One could extend some of the "invented tradition" labels to about at least half of what the Kôdôkan writes. But is that "invented tradition" ? Most is the result of poor scholarship, the absence of what for Western scientists is one of the cores of science, namely critical analysis, etc. So, bad, bad, research, one should not even call it 'research'. What they do are juxtapositions of likewise findings, being respectful, respecting hierarchy, almost the opposite of how a scholar would work. Name one Kodokan books that concludes that a previous Kodokan book or author was wrong ? They don't do that, mostly because they haven't learnt anything else. That doesn't mean it is the automatically all "invented tradition" there either. I don't believe that all these errors are the result of a conscious attempt to deceive and fabricate history to glorify itself.
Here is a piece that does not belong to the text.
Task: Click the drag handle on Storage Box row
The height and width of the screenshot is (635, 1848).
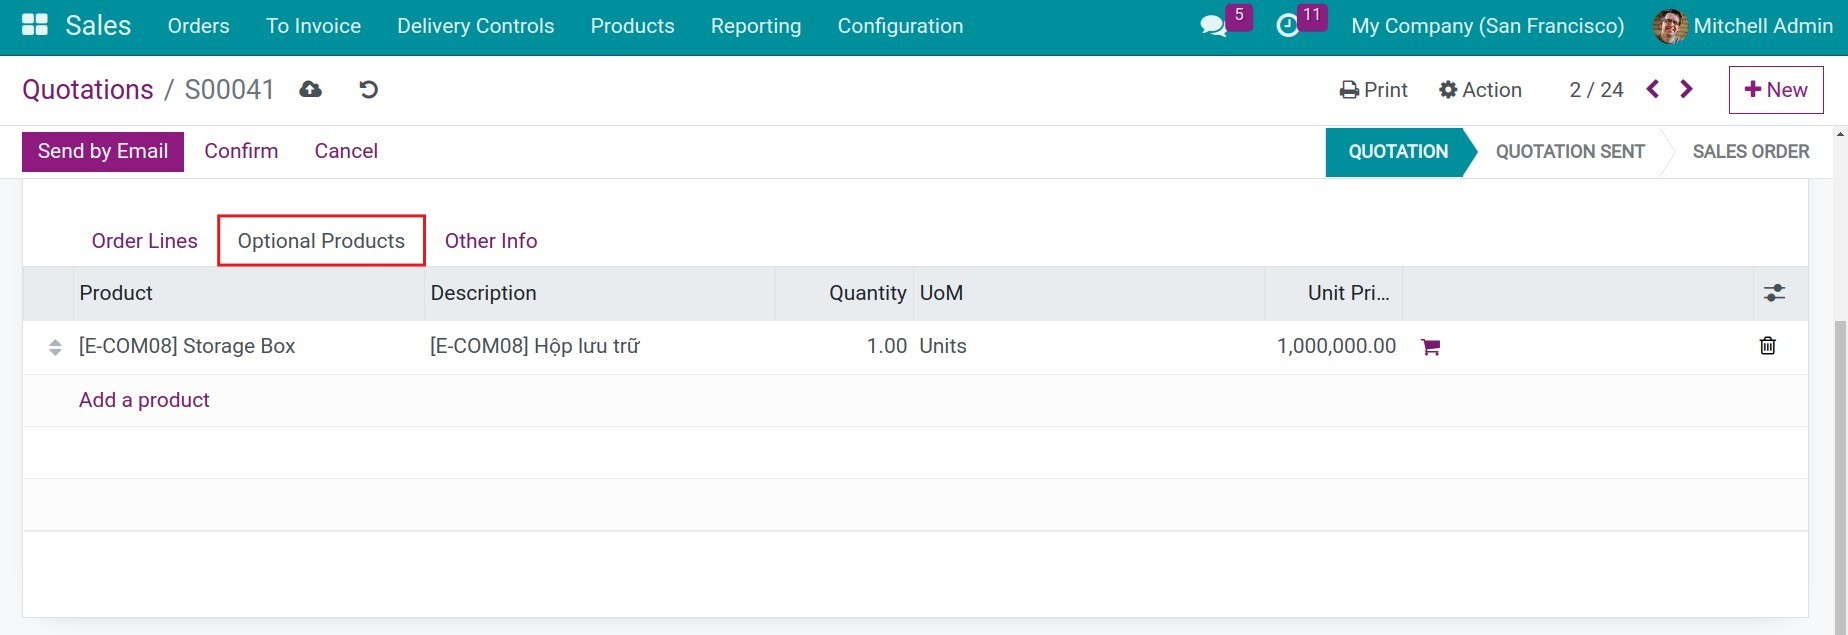Action: pyautogui.click(x=55, y=347)
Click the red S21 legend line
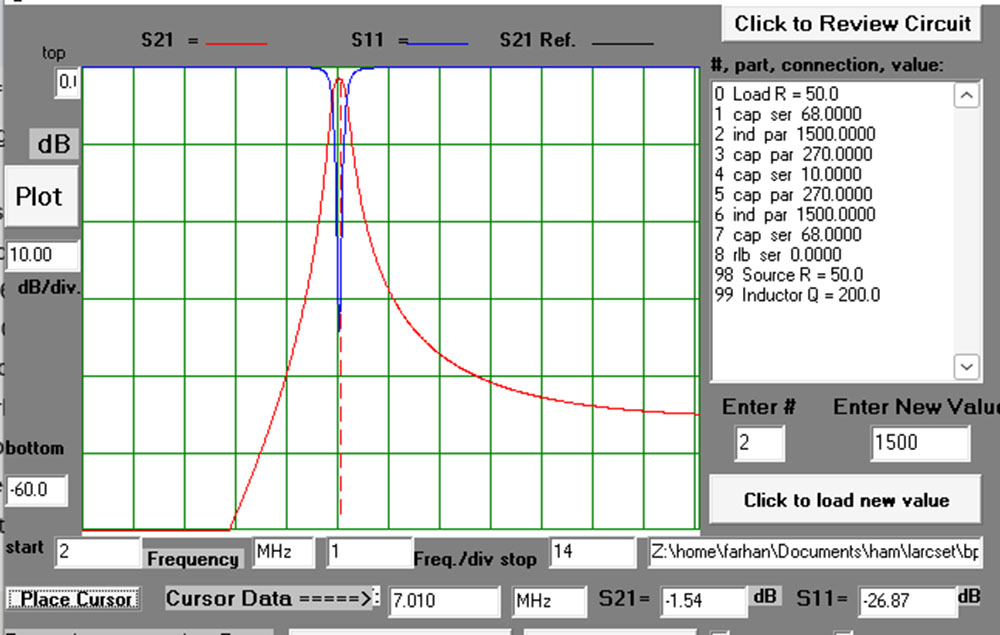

Some of it, no doubt, yes, but you see that mostly during times of power struggles, and much of that seems to have happen in the era immediately following Kanô's death, and probably for obvious reasons. Should one extend the label of "invented tradition" to the hundreds of authors who have published books on jûdô yet do not read a word of Japanese and have never before consulted an original Japanese sources because it is out of their competencies ? So, they write based on what they learnt from other sensei usually without sources, challenges, and evidence, and based on books written by similar people ? You know the limitations on what one can do scholarly in judo if one does not know Japanese. But does that make what these people write "invented tradition" ? I don't thin so. Most of these people do not have the intend to deceive. They do the best they can and they sincerely believe they are correct. I think though it is very important to separate that what is caused by poor scholarship and limited insight from "invented tradition". "Invented tradition" now and then occurs; the whole Dutch Busen kata stuff, now that's a clear example of "invented tradition" that has been fabricated.